The character will have some really physical job—banging nails or pouring concrete.
Driving a backhoe. For weeks, all you will see are backhoes.
You will ask your writing mates to read the story. They are seasoned writers and editors, familiar with your work, and you trust them to give you great input.
Meanwhile, you will sell the story to a lit magazine. When your friends show up with pages of notes, you will say, “Thanks, but I already sold that story. Would you like a beer?”
They will drink all of your beer and also have their sweet revenge.
Because no short story is perfect (unless Dagoberto Gilb wrote it).
Your friends will drink your beer and eat the kiss-up pizza you got for them, while they tactfully point out all the things that are still wrong with your story that’s going to get published.
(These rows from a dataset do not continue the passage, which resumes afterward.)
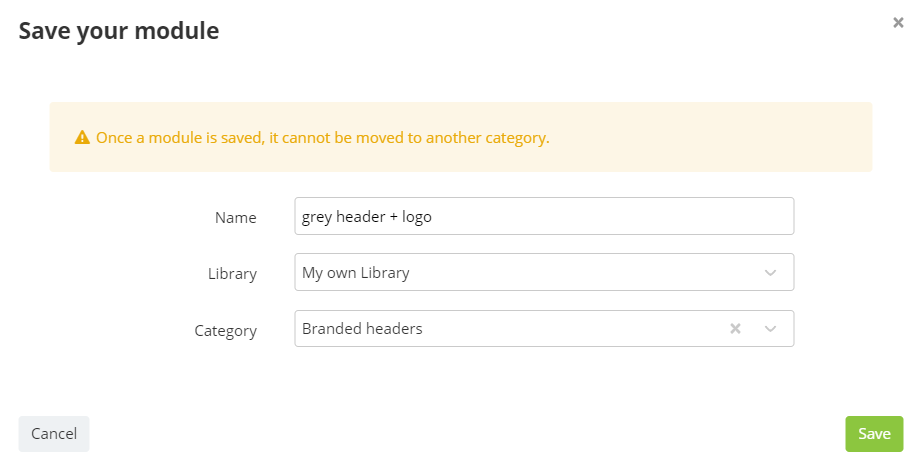
Task: Click the warning message about saved modules
Action: coord(323,138)
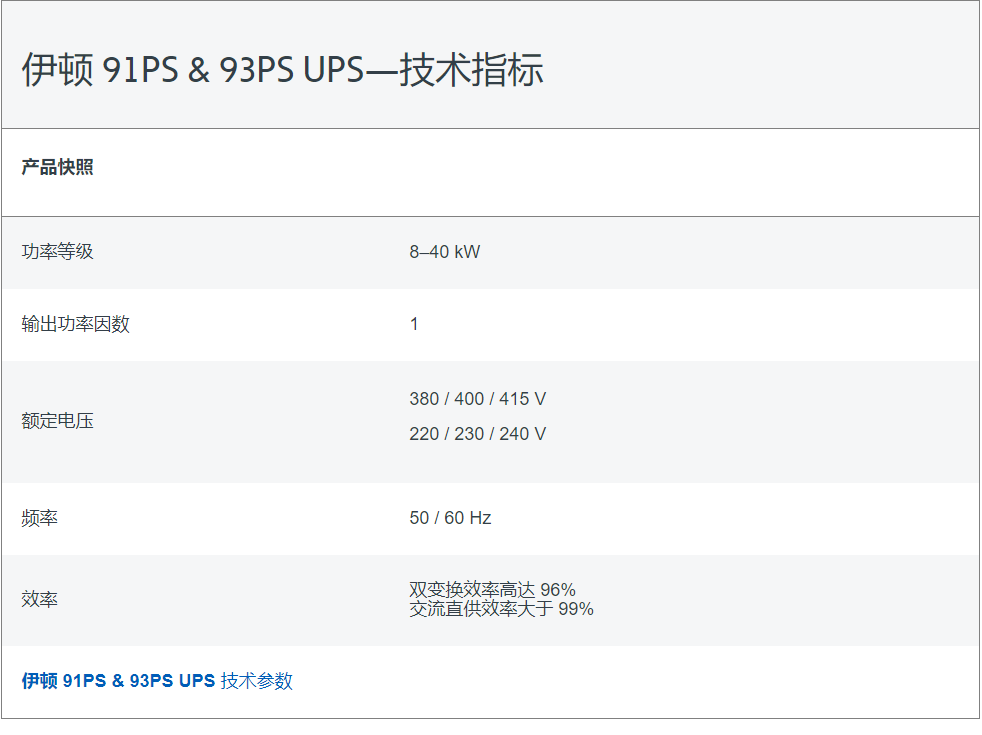Select the 产品快照 section header
The width and height of the screenshot is (982, 735).
57,167
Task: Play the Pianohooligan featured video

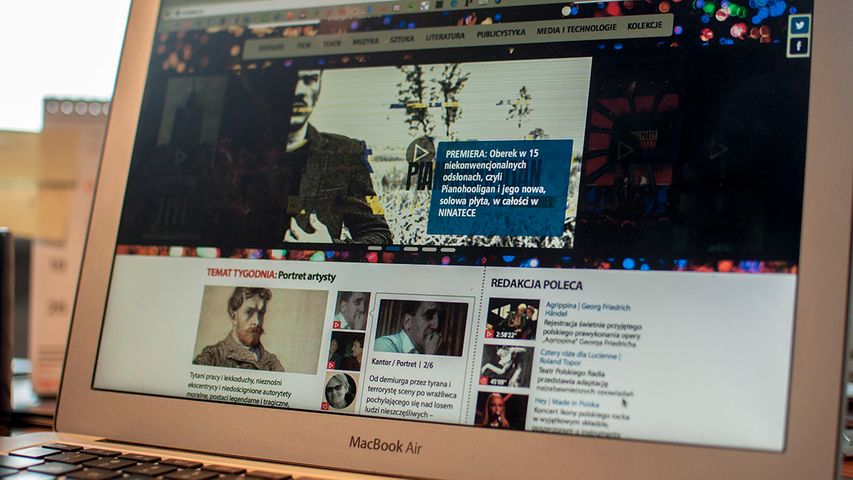Action: click(x=420, y=152)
You will go to bed but not sleep a wink over that tired phrase you used in the third paragraph. You’ll get up and write a long e-mail to the magazine editor asking if you can change a line or two, and how about that part where instead of going to the library the character goes to see the Dakota who runs the junkyard? What if tension isn’t building quickly enough in the front of the story, so can you cut some lines to get to the dramatics quicker? And the epiphany is implied but not obvious. Is that okay or should you add a line at the end to clarify?
You will not send the e-mail for fear that the editor will agree to the point of changing her mind about publishing the story.
You will instead e-mail your friends and apologize profusely for not waiting to receive their advice before sending off your story. Your flawed little story.
Your friends will forgive you, because they are classy and wonderful and truly your friends.
You will feel alternately joyful and embarrassed that your flawed little story will soon be in print.
You will vow to never, ever make that mistake again or to treat your friends so poorly.
And you will keep writing, because that is all you know to do, and now all you see are girls with suitcases.